The invention relates in particular to the scanning technique based on ultra-sound according to the impulse-echo principle. This technique is generally performed in one of two possible manners.
The first is the use of the socalled B-scanning, which normally implies the scanning of a sectional plane through the object and a running registration of the positions of reflecting structures in the said sectional plane. The result is that after a few minutes of scanning it will be possible to have drawn up a two-dimensional picture on a storage-oscilloscope, showing the intersections of the reflecting structures with the sectional plane.
The second is the use of socalled dynamic scanning, which implies a rapid scanning of a limited area permitting utilization of the short-time memorizing of the eye for the formation of a picture.

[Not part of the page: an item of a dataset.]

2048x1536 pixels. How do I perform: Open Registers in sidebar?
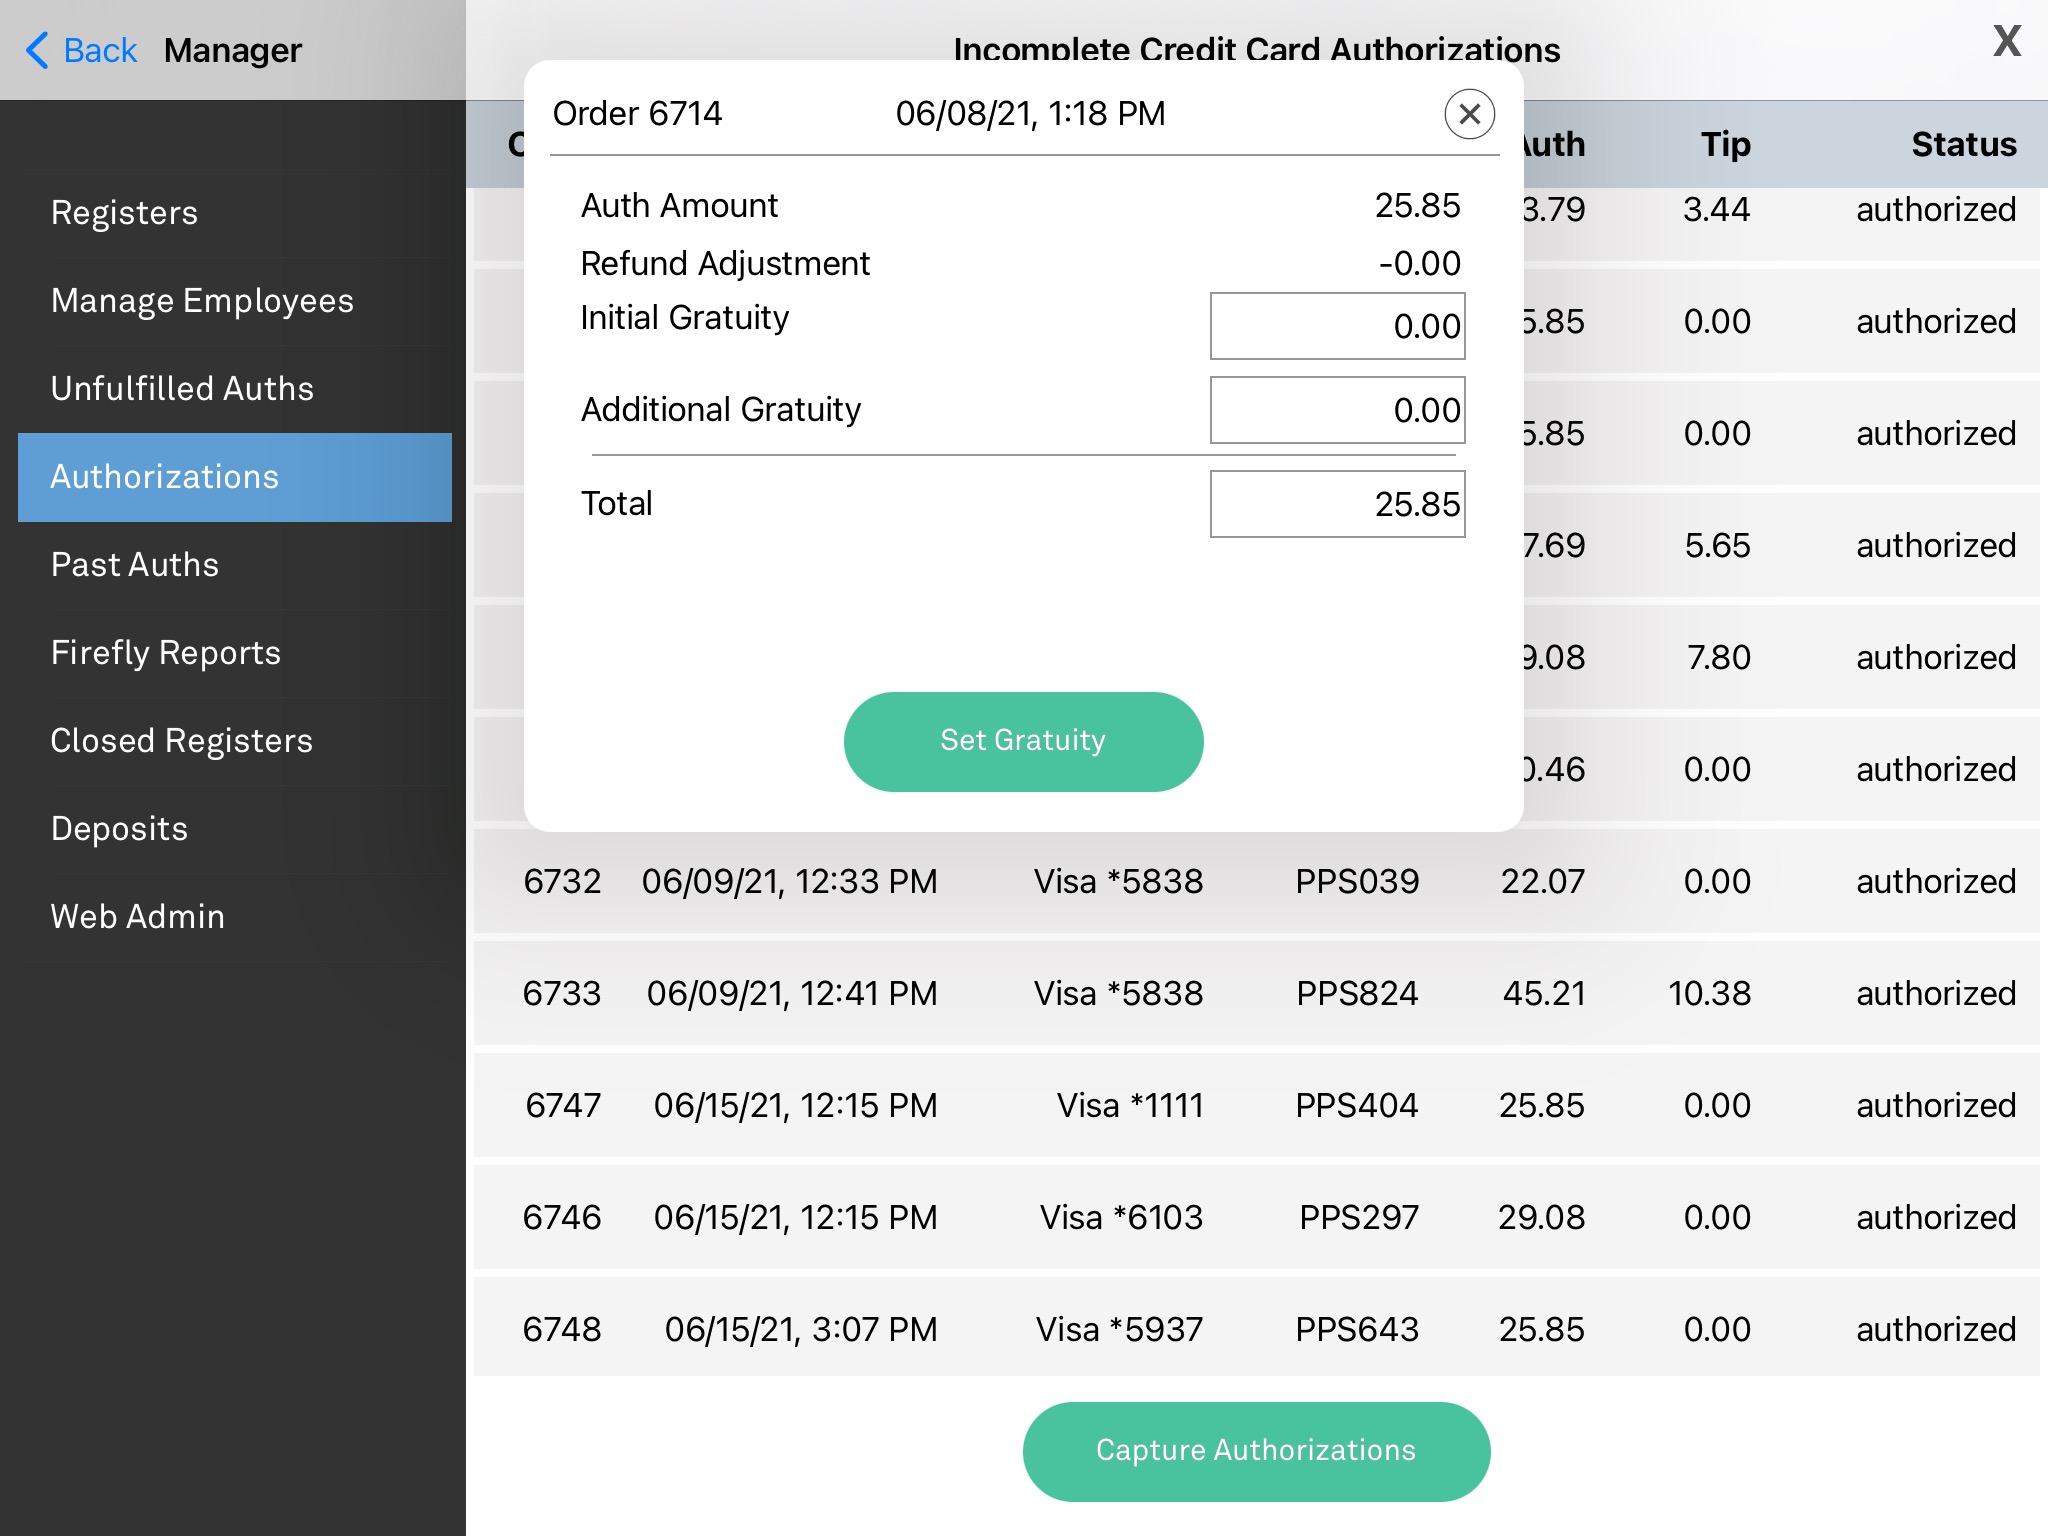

B-scanning by way of a storage-oscilloscope represents the most widely used procedure, but it has a major drawback in that it takes a long time to draw up a satisfactory picture. It is accordingly required to form the entire picture before it is possible to see whether it is satisfactory, and then to wipe it off again entirely to adjust amplification etc.m before the next picture is registered. In the meantime, however, the conditions to be examined may have changed.
This may, for instance, be the case, if we are dealing with a fetus, which is moving. If we examine parts of the human body we have moreover no clear impression of the relation of the sectional picture to the body, as picture and body are placed at some distance from each other.
Dynamic scanning represents a more recent method, which in certain relations offers improvement in comparison with the B-scanning. Due to the rapid, automatically repeated scanning it is easier to make adjustments to obtain a better picture, as it will be possible to detect alterations instantly. Nor will there be any problems with regard to alterations of the conditions of the examined object, as it will be possible to ascertain such alterations directly during the scanning.
In spite of these improvements of the manner of producing the scanning pictures, there will still remain two problems unsolved:
1. You will only get a picture answering the section of the body being examined, which will complicate the formation of a picture of the entire spatial form and extent of a given structure. PA1 2. You will have no direct idea of the position of the the examined body reproduced. Alterations of the scanning angle and position will bring about a change of the picture, but due to the appearance of the picture on a stationary screen, no particularly good impression of the position of a depicted structures is left.